### Task requirements
Work out the count of lines in the entries below that include "word", and write only that count.

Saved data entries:
*** Begin section ***

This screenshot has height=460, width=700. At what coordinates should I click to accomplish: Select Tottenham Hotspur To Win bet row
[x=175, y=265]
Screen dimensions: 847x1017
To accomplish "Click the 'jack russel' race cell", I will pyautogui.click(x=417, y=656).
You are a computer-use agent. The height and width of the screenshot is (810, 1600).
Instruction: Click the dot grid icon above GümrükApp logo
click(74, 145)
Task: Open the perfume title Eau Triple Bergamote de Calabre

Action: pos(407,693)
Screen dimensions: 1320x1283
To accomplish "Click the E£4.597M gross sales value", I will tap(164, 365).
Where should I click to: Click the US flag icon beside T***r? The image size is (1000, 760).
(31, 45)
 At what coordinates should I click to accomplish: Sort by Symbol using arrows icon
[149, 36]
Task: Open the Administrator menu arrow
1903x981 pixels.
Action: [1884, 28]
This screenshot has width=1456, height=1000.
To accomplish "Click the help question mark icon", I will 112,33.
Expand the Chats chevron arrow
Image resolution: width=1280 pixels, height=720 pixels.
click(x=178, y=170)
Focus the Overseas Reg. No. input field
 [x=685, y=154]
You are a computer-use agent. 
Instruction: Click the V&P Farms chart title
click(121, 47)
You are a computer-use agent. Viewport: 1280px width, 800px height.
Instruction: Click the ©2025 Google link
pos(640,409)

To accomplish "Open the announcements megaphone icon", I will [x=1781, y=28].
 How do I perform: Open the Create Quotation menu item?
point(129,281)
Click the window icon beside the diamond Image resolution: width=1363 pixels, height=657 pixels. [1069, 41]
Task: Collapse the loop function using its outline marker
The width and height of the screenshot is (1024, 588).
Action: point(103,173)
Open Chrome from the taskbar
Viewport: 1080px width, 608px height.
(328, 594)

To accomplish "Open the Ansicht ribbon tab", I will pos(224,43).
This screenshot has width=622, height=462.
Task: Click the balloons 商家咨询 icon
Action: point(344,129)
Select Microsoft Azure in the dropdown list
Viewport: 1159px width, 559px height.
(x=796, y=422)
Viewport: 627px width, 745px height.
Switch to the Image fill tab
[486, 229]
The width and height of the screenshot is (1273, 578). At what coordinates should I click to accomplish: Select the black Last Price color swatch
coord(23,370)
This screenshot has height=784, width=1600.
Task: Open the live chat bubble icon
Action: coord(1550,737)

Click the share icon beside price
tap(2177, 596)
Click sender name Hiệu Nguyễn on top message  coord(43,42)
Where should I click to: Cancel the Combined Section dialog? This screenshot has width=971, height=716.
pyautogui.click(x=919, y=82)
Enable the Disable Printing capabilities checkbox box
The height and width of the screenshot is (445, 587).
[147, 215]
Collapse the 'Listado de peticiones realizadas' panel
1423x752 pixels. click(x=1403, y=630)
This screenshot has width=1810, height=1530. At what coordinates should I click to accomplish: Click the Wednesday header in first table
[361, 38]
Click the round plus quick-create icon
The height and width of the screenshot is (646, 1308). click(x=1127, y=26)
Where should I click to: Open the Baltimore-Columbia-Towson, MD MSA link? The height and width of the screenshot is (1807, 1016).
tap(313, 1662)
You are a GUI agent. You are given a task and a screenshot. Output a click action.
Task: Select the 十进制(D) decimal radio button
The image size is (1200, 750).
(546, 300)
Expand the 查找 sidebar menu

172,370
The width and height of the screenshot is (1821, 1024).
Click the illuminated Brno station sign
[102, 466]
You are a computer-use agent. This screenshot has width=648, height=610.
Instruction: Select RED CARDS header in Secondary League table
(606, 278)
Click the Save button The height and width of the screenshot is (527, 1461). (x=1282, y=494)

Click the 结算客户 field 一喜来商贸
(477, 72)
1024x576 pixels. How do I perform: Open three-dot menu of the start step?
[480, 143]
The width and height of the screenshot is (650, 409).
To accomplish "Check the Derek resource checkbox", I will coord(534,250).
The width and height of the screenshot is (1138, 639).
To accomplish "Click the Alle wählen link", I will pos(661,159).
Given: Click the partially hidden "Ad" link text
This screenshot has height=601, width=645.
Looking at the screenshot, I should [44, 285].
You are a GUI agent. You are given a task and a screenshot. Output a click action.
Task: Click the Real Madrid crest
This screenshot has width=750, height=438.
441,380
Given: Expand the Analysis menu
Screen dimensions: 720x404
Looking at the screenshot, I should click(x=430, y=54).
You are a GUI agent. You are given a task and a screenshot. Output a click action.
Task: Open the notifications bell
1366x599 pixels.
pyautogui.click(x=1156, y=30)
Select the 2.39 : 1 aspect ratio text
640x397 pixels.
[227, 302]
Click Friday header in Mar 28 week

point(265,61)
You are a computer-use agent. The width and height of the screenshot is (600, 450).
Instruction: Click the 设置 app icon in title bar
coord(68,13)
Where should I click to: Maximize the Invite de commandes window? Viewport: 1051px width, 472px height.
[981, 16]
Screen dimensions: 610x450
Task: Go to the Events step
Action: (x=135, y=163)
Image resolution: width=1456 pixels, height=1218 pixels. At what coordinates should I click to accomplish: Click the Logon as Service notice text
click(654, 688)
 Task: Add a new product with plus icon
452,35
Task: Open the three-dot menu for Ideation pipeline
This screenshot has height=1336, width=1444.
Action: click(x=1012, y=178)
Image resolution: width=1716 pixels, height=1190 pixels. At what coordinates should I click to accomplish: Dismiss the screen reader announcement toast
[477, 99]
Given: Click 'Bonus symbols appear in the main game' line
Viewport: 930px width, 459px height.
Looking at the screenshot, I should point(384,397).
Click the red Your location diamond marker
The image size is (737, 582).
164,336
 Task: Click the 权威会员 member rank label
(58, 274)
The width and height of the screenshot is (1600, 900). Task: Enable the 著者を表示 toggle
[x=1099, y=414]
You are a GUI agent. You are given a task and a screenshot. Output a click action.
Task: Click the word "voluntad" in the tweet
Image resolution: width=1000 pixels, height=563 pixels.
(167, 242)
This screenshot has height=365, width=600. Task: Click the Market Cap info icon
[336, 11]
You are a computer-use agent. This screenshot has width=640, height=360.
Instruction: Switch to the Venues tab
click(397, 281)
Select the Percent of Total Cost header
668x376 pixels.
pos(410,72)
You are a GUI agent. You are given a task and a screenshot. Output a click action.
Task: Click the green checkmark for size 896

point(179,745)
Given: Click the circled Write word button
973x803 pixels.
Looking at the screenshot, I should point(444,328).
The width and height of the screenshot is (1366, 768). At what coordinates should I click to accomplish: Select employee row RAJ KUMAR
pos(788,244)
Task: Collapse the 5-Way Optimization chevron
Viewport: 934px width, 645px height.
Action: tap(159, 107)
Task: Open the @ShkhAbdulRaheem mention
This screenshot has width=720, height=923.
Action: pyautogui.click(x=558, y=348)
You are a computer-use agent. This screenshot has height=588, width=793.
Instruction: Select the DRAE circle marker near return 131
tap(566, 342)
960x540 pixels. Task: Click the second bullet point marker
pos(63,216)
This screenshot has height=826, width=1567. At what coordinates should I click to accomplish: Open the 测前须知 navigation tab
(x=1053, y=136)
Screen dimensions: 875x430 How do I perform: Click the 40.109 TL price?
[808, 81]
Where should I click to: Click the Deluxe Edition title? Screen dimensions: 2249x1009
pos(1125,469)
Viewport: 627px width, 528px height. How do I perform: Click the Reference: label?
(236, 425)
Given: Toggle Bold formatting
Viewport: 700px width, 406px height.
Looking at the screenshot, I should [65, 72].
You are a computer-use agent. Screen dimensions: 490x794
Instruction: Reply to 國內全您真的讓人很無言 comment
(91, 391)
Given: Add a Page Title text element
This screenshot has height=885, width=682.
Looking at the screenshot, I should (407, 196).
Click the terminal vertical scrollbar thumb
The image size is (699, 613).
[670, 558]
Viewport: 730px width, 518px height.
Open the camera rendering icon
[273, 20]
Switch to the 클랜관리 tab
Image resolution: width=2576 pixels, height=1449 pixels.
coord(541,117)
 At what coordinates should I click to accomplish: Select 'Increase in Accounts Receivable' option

*** End section ***

### The answer
2